The diamond baron’s Rs43.1 million offer was the highest bid on the third and final day of the auction for the two-piece navy-blue suit.
Ahmedabad — Narendra Modi’s Rs1-million pinstripe monogrammed suit which had been up for grabs at an auction in Surat in south Gujarat was finally handed to Lalji Patel, chairman of Dharmanandan Diamonds on Friday.
The diamond baron’s Rs43.1 million offer was the highest bid on the third and final day of the auction for the two-piece navy-blue suit that the prime minister wore during US President Barack Obama’s India visit last month.
“We will keep the suit as a reminder of the noble cause we took part in”, said the jubilant winner at the auction where 825 other gifts were also on display for sale at the Science Gallery in the diamond city. A Rs50 million bid received after the 5pm deadline was rejected, Patel told journalists.
Earlier in the day, the bidders, including billionaire builders, diamond traders and other businessmen, quoted offers ranging from Rs25 million to Rs28.9 million for the suit gifted to Modi by NRI businessman Ramesh Virani while inviting him for his son’s wedding on January 26 during the mid-January Vibrant Gujarat Global Investors’ Summit in Gandhinagar.
On the second day of the auction on Thursday, the highest bid was from Surat-based diamond trader Mukesh Patel who offered Rs 14.8 million for the suit for which the bidding had started with Rs1.1 million on the first day.
Modi’s suit and 464 other items that he had received as gifts during his nine-month-long tenure had gone under the hammer for collecting funds for the prime minister’s ambitious ‘Clean Ganga Mission’.
Also on display at the auction are 361 gifts received by Gujarat Chief Minister Anandi Patel with the collections to be used for girls’ education in the state.

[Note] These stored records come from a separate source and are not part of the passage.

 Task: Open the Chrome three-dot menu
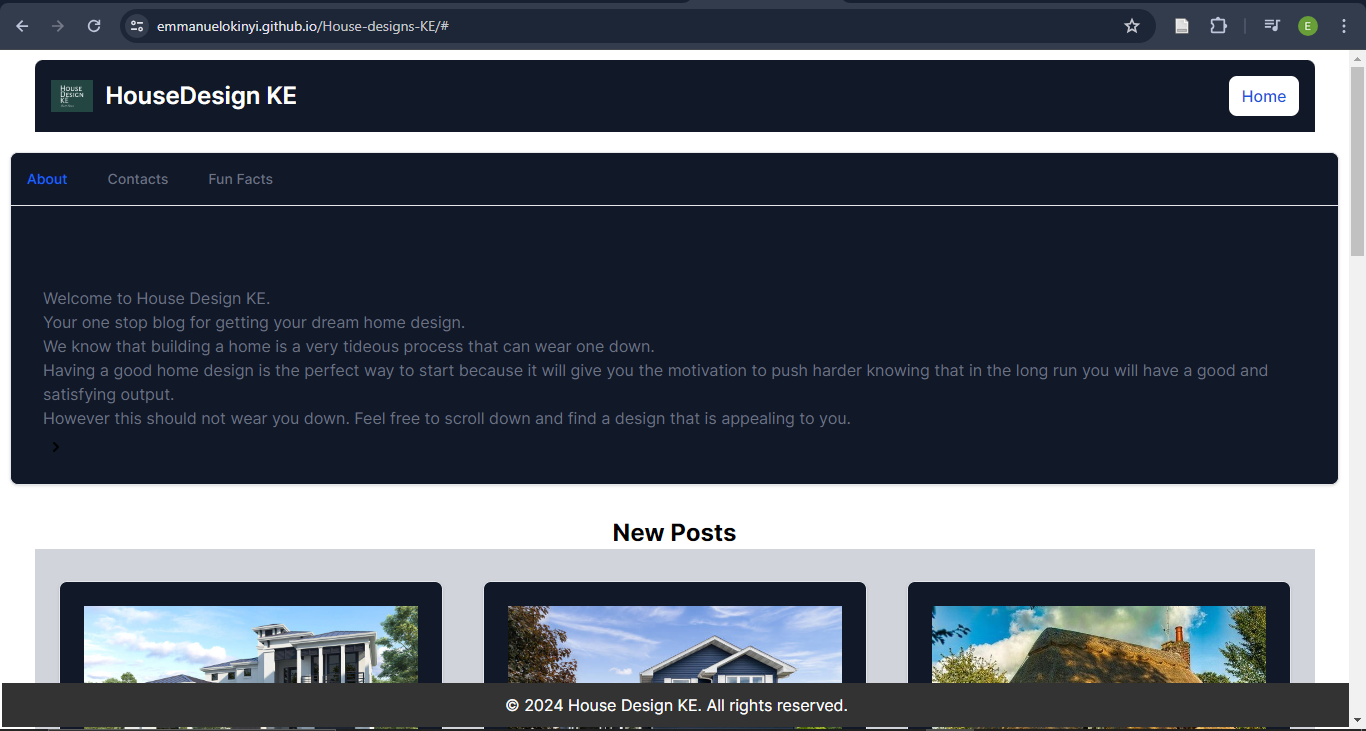point(1344,26)
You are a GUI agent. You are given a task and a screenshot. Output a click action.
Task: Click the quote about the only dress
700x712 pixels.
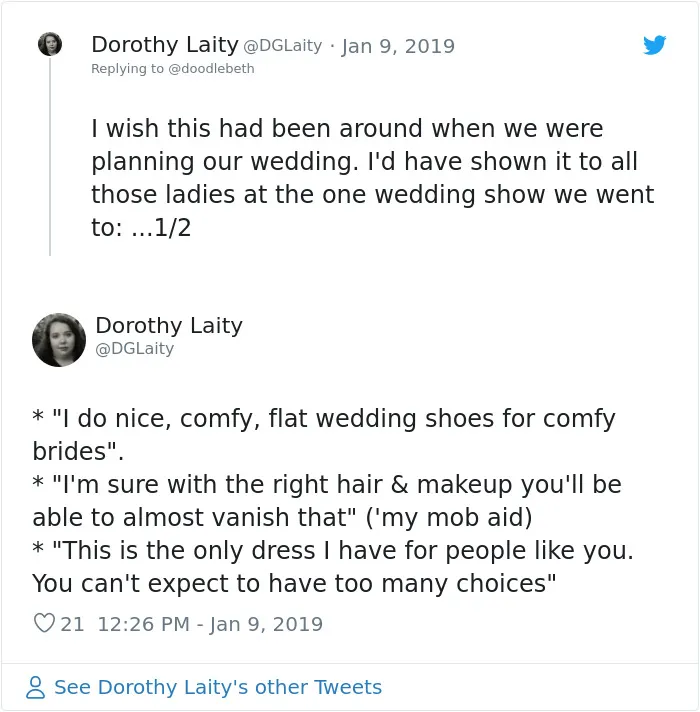pyautogui.click(x=333, y=567)
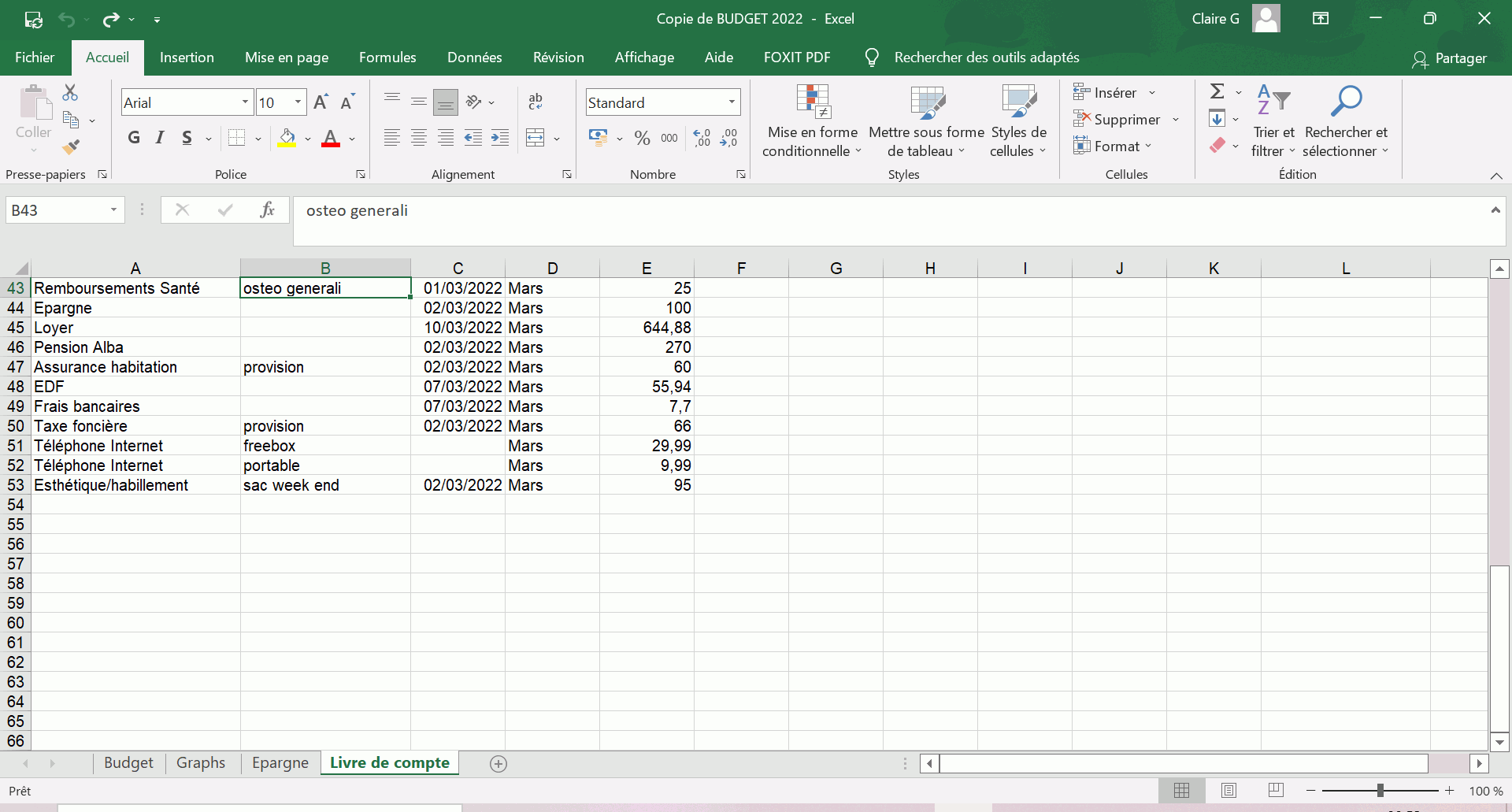The width and height of the screenshot is (1512, 812).
Task: Click the Wrap Text icon
Action: coord(536,102)
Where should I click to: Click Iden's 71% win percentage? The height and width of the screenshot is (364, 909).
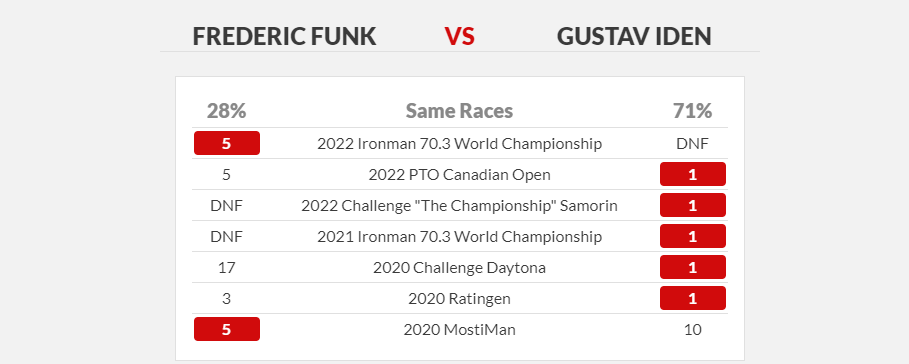pyautogui.click(x=693, y=111)

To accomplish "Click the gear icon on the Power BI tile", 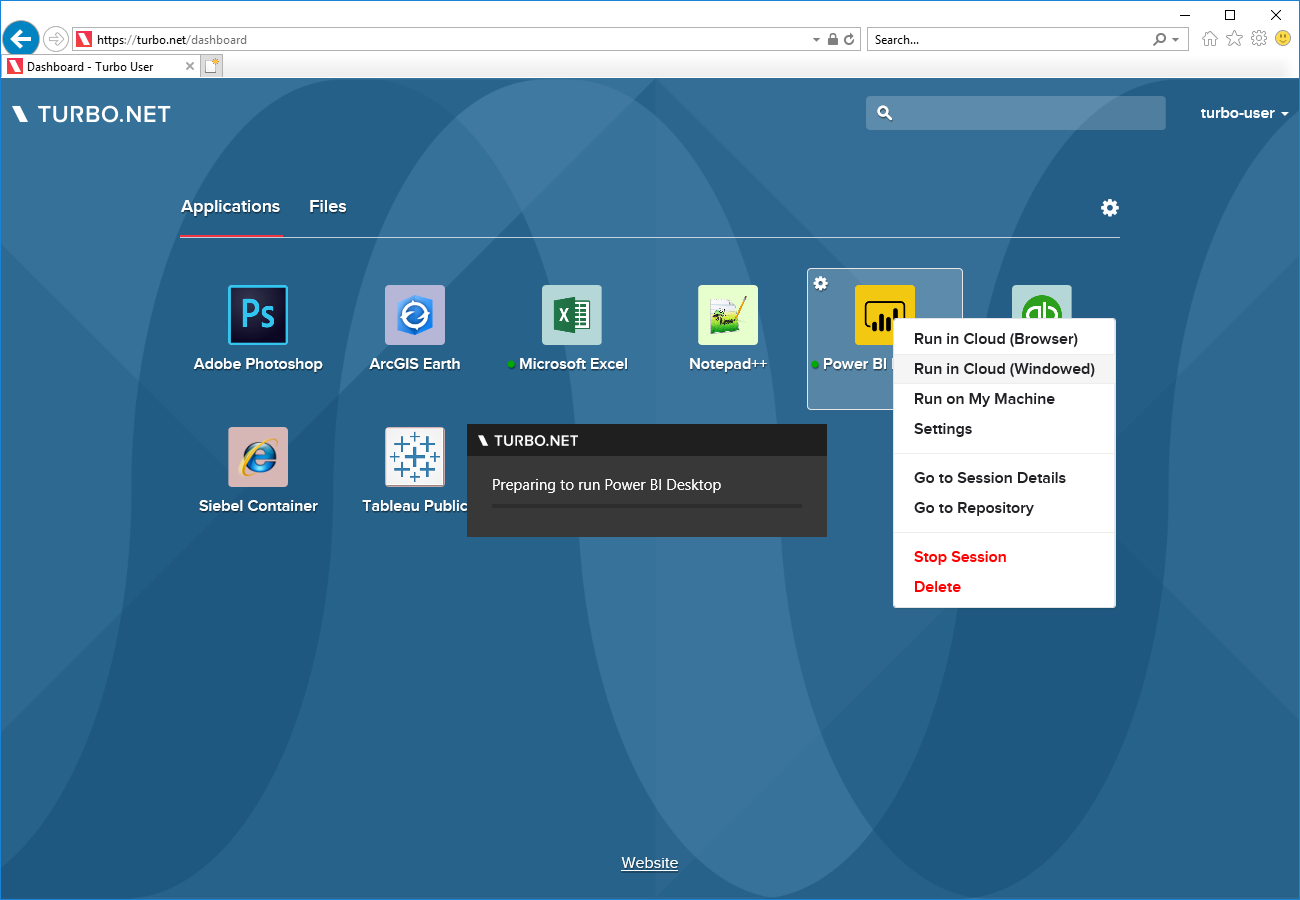I will (820, 283).
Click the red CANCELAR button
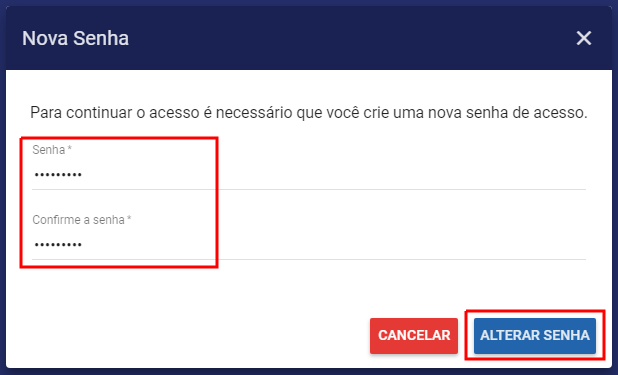 (413, 336)
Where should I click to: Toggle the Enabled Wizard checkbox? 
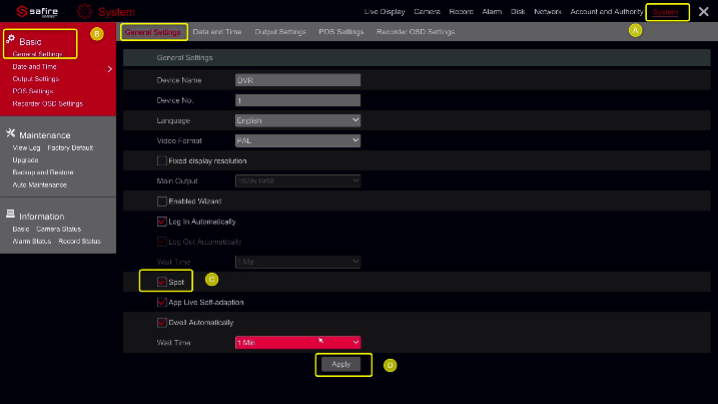pyautogui.click(x=162, y=201)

A group of Congress workers in the diamond city had staged protests outside the auction venue to demand suspension of the auction where, the party said, idols of Hindu deities were also being sold.
Gujarat Congress president Arjun Modhwadia told Khaleej Times that when most parts of the state were under the swine flu threat and scores of people had succumbed to the deadly disease, Modi was “trying to gain undue publicity through the public auction”.